Seattle bans words 'citizen' and 'brown bag'
A memo which was circulated within local government in Washington state, before being leaked to local TV station KOMO News, advised state workers that they should refrain from using such phrases in official business.
According to the memo, the word ‘citizen’ is offensive to those Seattlelites who are residents in the city, but not US citizens.
The phrase ‘brown bag’ is offensive for its having been used as a verb during racial segregation in the United States. When deciding whether or not a black person was light-skinned enough to enter a private residence, servants would ‘brown bag’ them: using a paper grocery bag to gauge their skin tone.
The memo’s author Elliott Bronstein, who works in the city’s Office for Civil Rights, wrote: "Luckily we’ve got options. For ‘citizens’, how about ‘residents’?”.

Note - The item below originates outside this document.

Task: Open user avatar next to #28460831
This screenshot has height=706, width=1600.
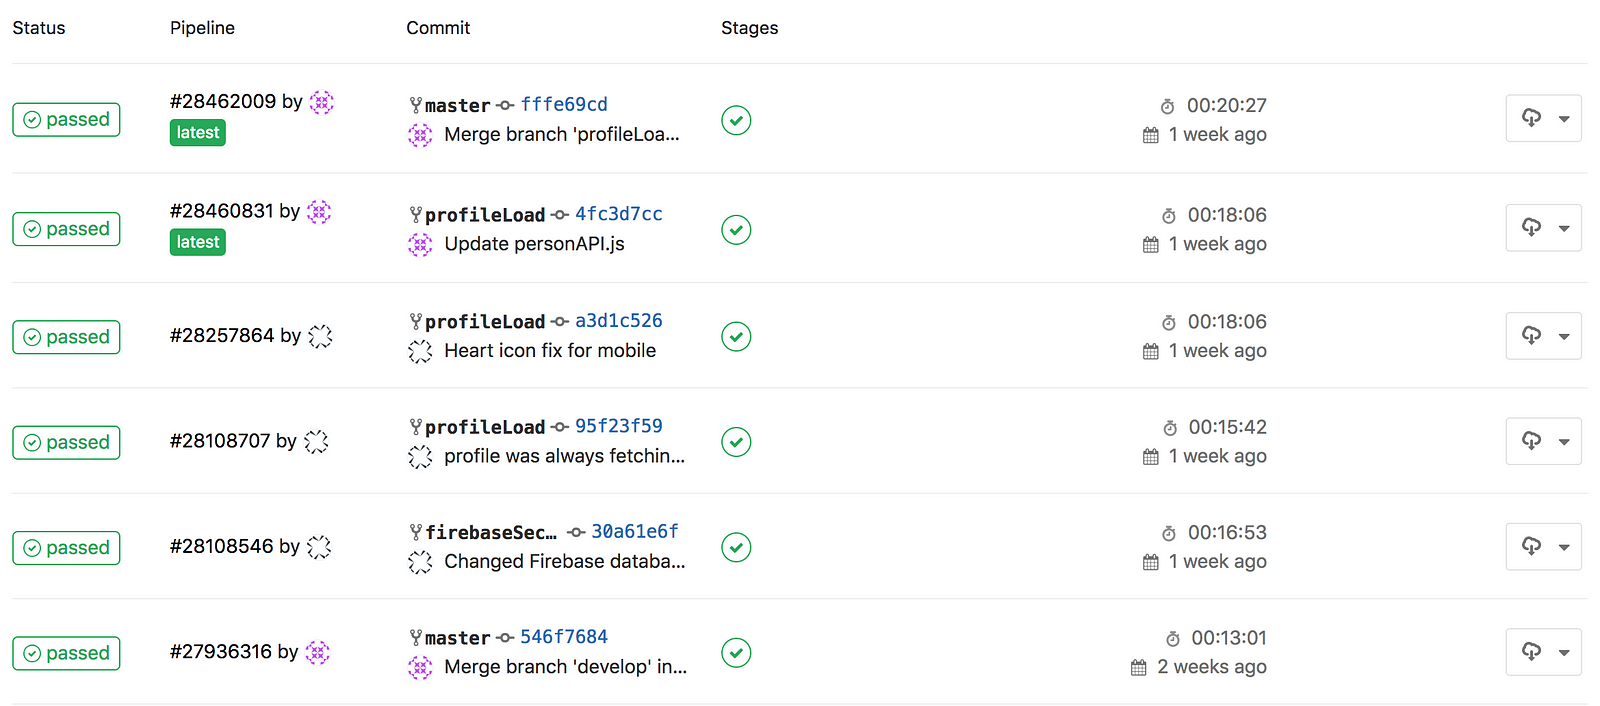Action: click(319, 212)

“To replace ‘brown bag’”, he continued, tackling the offensive phrase that employees use to describe their packed lunches, “we can go with ‘lunch-and-learn’ or ‘sack lunch’”.

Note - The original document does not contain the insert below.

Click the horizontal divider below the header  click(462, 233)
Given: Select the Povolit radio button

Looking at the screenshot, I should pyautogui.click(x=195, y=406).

The news has gone viral in the United States, receiving more than 5,000 shares on Facebook and as many related tweets. One Twitter user described the news as “unreal”, while another points out that “our constitution uses the word ‘citizen’ 17 times”.

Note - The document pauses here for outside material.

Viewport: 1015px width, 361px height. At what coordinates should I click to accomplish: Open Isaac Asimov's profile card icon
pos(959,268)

The political correctness debate polarises Americans, a recent example being the 2011 editing of Mark Twain’s classic novel ‘The Adventures of Huckleberry Finn’ to remove a racist term from the text. The ensuing debate caused the novel that Ernest Hemingway described as the “basis of all modern American literature” to be removed from many schools’ curricula.
Closer to home, the Duchess of Cornwall in 2011 spoke out against political correctness, calling it “as severe a form of censorship as any”.